In both versions, meanwhile, one of the people who died in the bombing was a man named Welty, and right before, Theo have a conversation in which Welty gives Theo a ring. In the movie, there are no indications that Theo doesn’t remember the conversation; Theo explains the ring when Mrs. Barbour finds it. In the book, the ring helps Theo remembers the name “Hobart and Blackwell,” which leads him to the antique store where he meets Hobie, his eventual caretaker.
Hobie
Though Tartt describes Hobie as white (the novel compares him to “antique photos of Irish poets and pugilists”) as well as exceedingly tall (“six foot four or six five, at least”), the movie casts Jeffrey Wright, who is black and around 5-foot-11. Still, in personality, Hobie is pretty much the same.

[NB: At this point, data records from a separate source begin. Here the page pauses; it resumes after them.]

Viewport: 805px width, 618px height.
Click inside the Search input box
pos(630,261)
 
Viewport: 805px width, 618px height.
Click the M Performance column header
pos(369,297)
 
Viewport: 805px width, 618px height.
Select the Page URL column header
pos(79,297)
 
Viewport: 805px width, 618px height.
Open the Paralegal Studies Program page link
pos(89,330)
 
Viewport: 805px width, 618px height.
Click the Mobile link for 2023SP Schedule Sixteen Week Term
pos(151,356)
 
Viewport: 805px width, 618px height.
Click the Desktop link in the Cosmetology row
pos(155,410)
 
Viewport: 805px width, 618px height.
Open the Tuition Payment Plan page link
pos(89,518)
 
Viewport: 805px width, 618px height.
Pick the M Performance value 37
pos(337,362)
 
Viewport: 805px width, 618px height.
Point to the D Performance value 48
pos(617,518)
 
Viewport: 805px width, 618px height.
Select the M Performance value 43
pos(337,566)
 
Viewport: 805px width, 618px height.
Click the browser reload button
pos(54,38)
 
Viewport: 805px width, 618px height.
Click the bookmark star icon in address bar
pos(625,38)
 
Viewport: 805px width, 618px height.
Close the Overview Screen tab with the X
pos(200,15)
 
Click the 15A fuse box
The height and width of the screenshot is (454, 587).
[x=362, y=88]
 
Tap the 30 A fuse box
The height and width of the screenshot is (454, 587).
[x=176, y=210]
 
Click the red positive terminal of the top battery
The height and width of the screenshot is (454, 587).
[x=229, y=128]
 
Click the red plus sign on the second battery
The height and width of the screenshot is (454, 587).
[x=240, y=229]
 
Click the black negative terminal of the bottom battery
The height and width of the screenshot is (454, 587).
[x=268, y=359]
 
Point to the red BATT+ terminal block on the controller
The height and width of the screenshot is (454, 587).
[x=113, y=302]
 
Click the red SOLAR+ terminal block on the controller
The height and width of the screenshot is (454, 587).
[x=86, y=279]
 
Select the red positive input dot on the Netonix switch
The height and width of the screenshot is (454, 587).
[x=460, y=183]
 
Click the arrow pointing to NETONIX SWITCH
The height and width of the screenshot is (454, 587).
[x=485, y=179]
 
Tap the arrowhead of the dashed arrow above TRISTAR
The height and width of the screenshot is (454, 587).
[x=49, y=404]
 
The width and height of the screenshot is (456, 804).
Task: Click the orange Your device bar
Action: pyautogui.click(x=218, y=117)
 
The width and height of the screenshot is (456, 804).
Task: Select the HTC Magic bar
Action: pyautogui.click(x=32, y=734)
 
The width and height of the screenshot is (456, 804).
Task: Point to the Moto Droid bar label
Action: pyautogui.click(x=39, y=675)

The book portrays more of Theo’s life after he leaves his father’s house in Las Vegas and goes to live with Hobie in New York. During this period, Theo studies to get into a prep school, Hobie becomes Theo’s guardian, and Theo sees Pippa, a fellow survivor, again—he is portrayed keeping in touch with her and his friend Boris in a shallow way via texting. Theo gets into a prep school, but instead of being a good student, he begins learning the antiques trade from Hobie.
Pippa
Theo learns more about Pippa’s family backstory in the novel: Her mother, Juliet, died of cancer, and Welty was her mother’s brother; they shared a cruel father. Also in the book and not the movie, Theo and Pippa kiss before she leaves to live with her aunt.
Boris
Most of the changes to Boris’ character between the book and film are just the result of the book being able to contain more detail. For example, in the book, Boris’ father alternates between affection and violence; in the movie, we only see the latter, and even that we only see briefly. The movie also skips the part of the book where Theo and Boris’ relationship gets strained because Boris gets a girlfriend, Kotku, but in both cases Theo doesn’t realize that Boris has stolen The Goldfinch from him. There’s no such character in the movie.

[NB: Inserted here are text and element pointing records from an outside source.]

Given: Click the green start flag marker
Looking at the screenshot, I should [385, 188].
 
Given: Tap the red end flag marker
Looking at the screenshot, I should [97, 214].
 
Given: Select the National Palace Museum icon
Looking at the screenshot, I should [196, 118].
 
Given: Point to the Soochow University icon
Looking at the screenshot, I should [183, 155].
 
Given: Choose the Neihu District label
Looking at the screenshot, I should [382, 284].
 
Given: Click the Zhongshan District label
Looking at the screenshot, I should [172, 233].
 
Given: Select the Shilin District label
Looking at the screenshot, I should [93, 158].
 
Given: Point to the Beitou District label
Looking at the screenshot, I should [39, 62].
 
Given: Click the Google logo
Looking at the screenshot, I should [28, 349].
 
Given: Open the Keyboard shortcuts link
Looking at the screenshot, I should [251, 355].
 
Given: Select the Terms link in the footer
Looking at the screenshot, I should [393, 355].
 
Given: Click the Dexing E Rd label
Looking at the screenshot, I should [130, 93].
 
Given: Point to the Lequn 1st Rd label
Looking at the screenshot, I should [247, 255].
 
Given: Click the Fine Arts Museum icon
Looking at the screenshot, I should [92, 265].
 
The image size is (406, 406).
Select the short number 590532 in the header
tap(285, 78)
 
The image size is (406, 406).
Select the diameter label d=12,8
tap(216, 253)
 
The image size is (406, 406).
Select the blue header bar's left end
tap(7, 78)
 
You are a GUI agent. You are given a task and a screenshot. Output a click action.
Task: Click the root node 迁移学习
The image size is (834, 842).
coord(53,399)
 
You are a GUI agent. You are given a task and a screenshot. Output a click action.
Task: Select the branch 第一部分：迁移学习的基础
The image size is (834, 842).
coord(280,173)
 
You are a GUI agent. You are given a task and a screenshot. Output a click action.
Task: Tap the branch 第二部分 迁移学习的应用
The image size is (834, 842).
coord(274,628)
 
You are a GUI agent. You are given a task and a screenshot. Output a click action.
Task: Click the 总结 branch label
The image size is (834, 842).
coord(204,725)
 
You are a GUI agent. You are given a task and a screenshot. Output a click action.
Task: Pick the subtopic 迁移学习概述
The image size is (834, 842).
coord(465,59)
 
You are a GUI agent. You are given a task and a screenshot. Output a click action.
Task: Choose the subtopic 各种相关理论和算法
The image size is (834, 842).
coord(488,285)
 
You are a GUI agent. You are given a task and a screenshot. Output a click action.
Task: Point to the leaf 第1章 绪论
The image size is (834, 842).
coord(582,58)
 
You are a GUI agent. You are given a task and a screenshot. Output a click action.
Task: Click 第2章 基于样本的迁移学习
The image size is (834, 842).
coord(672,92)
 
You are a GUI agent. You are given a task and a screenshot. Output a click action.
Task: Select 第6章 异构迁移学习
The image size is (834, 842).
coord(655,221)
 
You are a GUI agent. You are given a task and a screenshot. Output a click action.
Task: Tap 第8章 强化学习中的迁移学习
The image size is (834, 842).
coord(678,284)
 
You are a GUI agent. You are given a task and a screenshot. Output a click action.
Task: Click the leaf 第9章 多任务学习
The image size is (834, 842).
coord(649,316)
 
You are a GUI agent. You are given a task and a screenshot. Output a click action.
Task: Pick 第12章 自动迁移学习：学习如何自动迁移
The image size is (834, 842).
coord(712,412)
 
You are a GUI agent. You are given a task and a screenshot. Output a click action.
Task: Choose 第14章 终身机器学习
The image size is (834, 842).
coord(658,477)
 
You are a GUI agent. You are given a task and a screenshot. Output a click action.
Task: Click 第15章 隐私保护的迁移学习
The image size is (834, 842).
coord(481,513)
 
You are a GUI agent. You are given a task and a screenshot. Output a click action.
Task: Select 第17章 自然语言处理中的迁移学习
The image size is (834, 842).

Getting The Goldfinch Back
In the book, Theo and Boris reunite after Boris runs after him down the street—rather than inside a bar, where they meet in the movie (and where Theo’s only gone to get drugs, incidentally). Boris reveals to Theo in the book that he sought him out; the movie treats their meeting as if it might be a coincidence. Also, the movie completely leaves out the character Horst, Boris’ associate in art crimes who has an apartment full of forged art.
Amsterdam/The Ending
In the book, Theo does heroin while holed up in the hotel in Amsterdam, distraught about coming so close but failing to recover the painting. There’s no heroin in the movie; Theo instead abuses pills. In the book, Theo has a vision of Andy in a dream during this period; this isn’t in the movie. In the book, Theo thinks about killing himself or turning himself in, but Boris interrupts him before he does anything; in the movie, Theo takes enough pills to kill himself, but Boris finds him in his hotel room and rescues him.

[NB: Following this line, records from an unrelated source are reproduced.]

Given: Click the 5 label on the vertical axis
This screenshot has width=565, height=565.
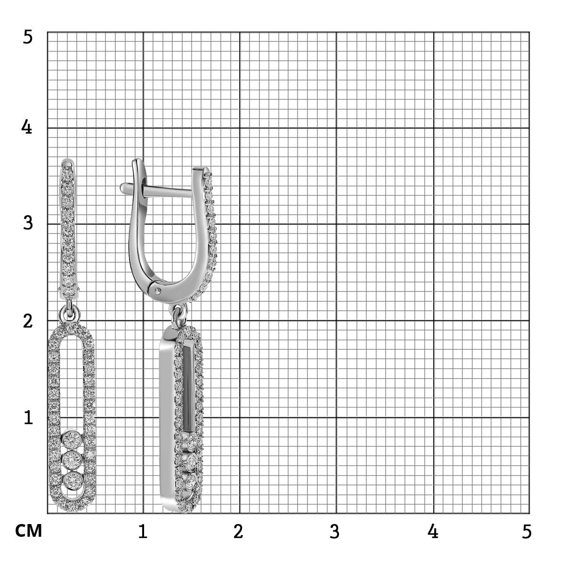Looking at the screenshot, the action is pyautogui.click(x=28, y=38).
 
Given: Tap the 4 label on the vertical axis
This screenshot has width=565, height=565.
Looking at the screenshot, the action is pyautogui.click(x=27, y=127).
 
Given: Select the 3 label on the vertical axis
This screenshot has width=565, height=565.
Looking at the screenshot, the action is pyautogui.click(x=28, y=223).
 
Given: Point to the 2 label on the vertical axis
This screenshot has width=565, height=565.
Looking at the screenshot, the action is pyautogui.click(x=28, y=322).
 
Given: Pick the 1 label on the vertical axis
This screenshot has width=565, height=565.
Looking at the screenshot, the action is pyautogui.click(x=28, y=418).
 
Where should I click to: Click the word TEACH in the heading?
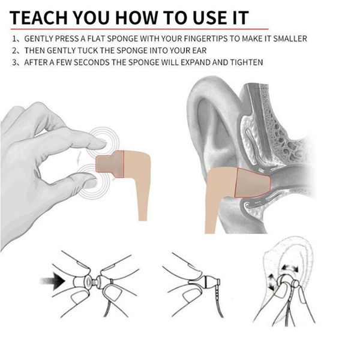[x=38, y=17]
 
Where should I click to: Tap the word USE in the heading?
[x=211, y=17]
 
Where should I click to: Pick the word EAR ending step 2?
[x=200, y=50]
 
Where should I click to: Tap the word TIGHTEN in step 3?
[x=247, y=62]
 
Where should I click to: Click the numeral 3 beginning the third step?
[x=14, y=62]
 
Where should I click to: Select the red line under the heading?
[x=139, y=29]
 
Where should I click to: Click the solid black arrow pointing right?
[x=53, y=281]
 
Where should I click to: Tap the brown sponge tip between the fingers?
[x=110, y=164]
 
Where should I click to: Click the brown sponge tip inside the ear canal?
[x=252, y=182]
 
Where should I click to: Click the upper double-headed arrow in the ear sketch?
[x=290, y=268]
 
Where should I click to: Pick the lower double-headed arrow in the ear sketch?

When book Theo returns home after Amsterdam, he has a talk with Hobie about what he was doing with the restored antiques and how to make everything right. The movie is more open-ended: You just see him show up as Hobie is trimming the Christmas tree. Both the book and movie leave as an open question what will happen with Theo’s romantic life: He doesn’t love Kitsey, his fiancée, and Pippa, whom he does love, says they can never be together.
Astrology
In the movie, Theo’s father (Luke Wilson), in the context of gambling on sports, mentions that being a Scorpio gives him an advantage and then says astrology is very common in the sports betting world: But this isn’t just the movie trying to be trendy with astrology; it’s right there in the book—in fact, the book has Larry’s sun and rising signs: “Sun in Scorpio, Leo Rising,” Tartt wrote. But there’s even more! Namely that we get Theo’s sign, too: Cancer, which his father, naturally, disparages.